### WORK ITEM
Among the entries below, retype exactly the lines starting with the one with "Screen dimensions: 798x372" and going on through the one with "The height and", but not the pictures.

* * *

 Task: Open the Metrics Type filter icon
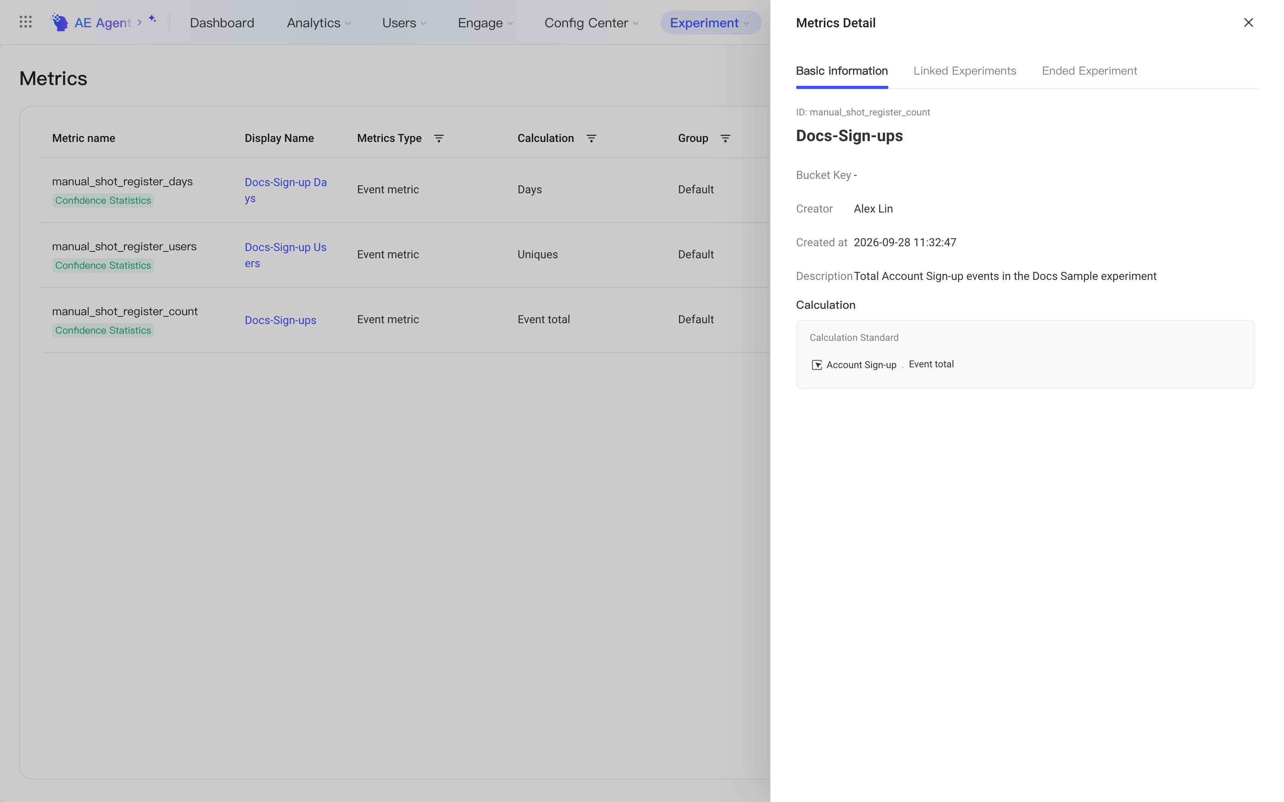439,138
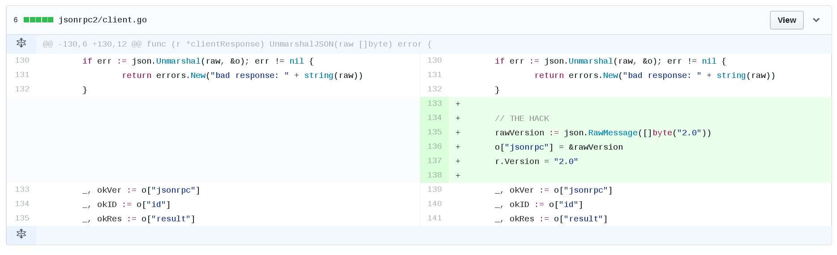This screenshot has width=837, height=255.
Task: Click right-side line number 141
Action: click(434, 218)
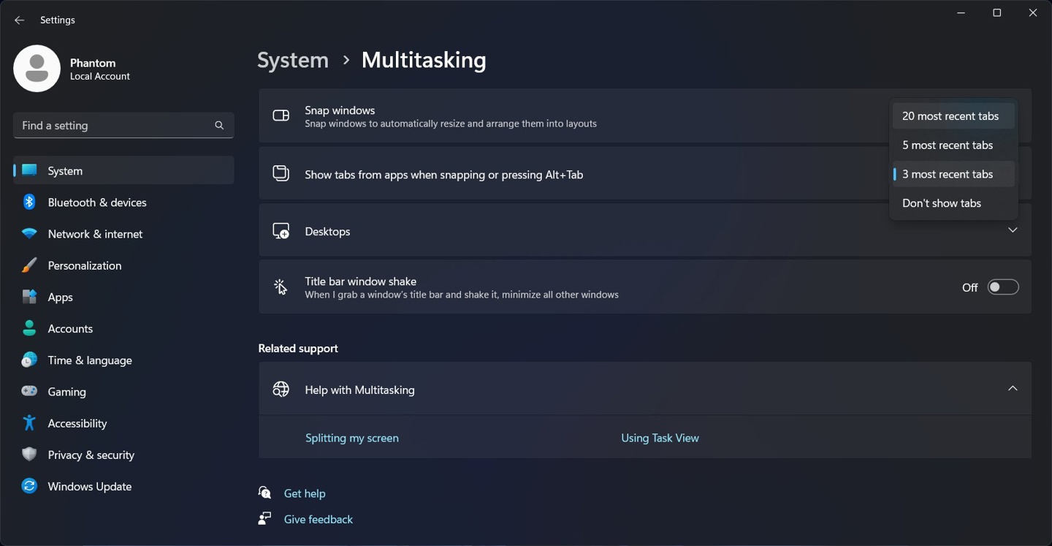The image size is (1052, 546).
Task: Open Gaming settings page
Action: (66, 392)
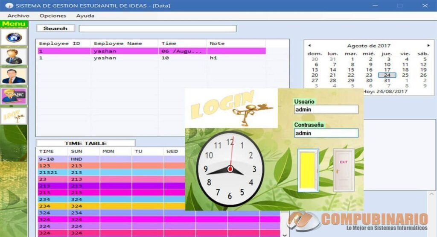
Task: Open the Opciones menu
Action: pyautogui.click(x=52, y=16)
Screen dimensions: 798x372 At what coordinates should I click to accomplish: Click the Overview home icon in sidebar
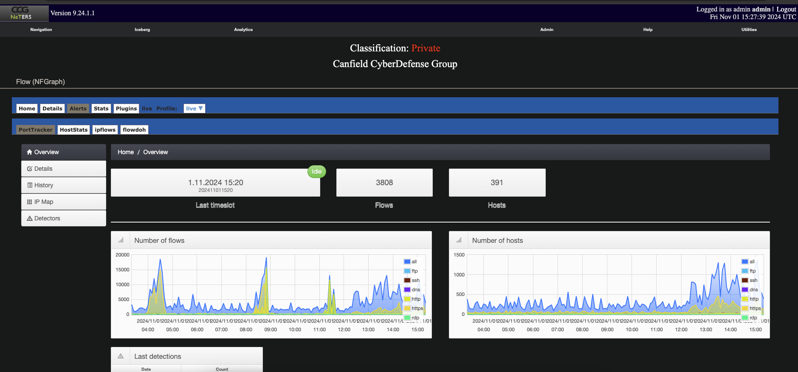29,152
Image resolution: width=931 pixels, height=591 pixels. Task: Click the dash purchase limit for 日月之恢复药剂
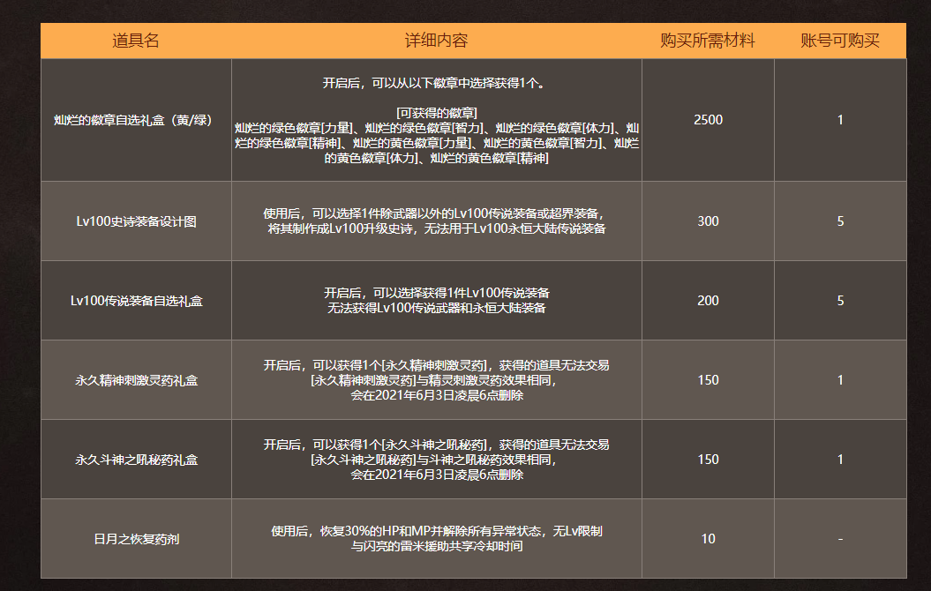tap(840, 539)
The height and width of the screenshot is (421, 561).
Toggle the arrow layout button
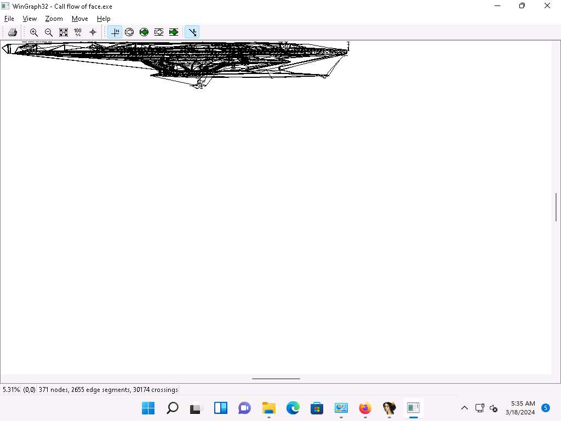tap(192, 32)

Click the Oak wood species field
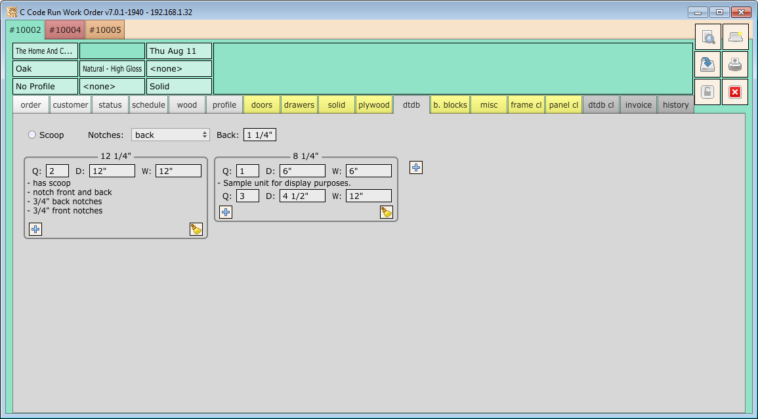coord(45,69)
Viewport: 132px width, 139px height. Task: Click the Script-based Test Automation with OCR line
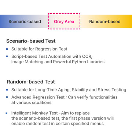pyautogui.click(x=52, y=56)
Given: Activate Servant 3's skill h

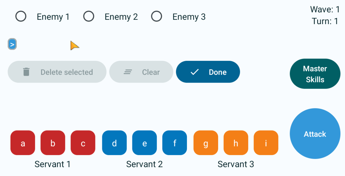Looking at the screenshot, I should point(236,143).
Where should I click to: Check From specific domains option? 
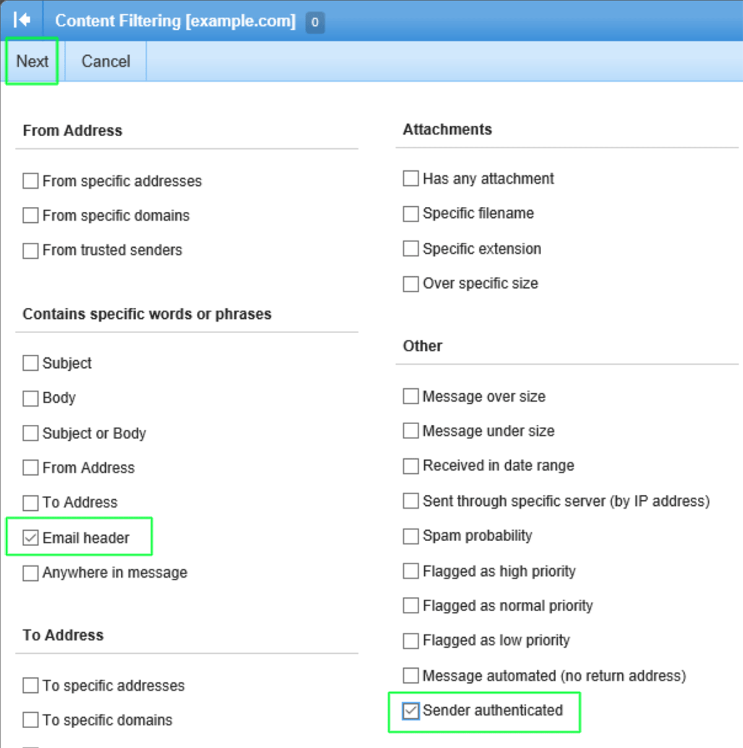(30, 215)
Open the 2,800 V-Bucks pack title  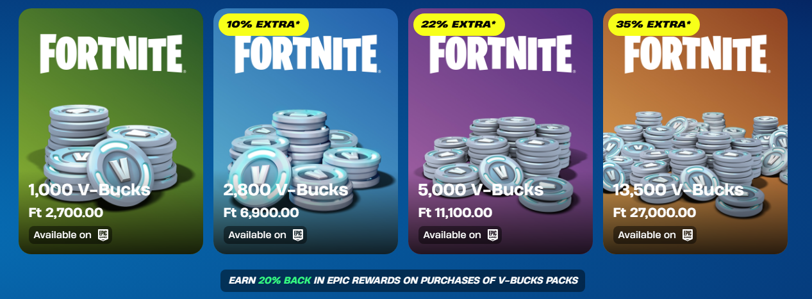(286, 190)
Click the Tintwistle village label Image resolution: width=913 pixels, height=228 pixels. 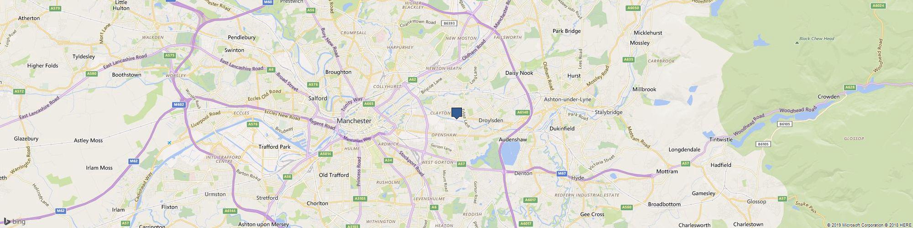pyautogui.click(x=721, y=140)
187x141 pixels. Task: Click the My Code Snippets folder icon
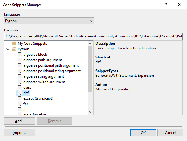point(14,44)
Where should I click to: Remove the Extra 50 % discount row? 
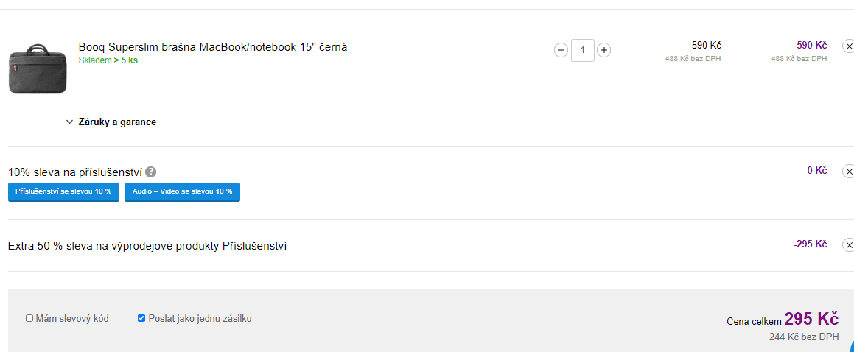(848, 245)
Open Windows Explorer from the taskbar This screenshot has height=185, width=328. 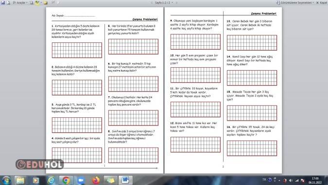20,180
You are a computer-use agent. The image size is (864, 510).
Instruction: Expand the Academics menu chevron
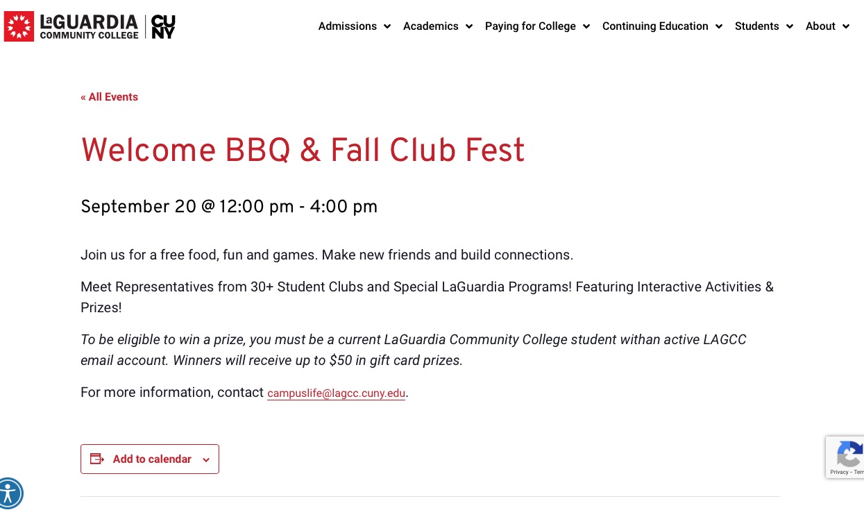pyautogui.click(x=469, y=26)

* * *

### COMPLETED TASK
Screen dimensions: 798x372 At what coordinates should I click to accomplish: Click the Overview home icon in sidebar
29,152
Image resolution: width=931 pixels, height=591 pixels. Task: Click the dash purchase limit for 日月之恢复药剂
tap(840, 539)
The height and width of the screenshot is (421, 561).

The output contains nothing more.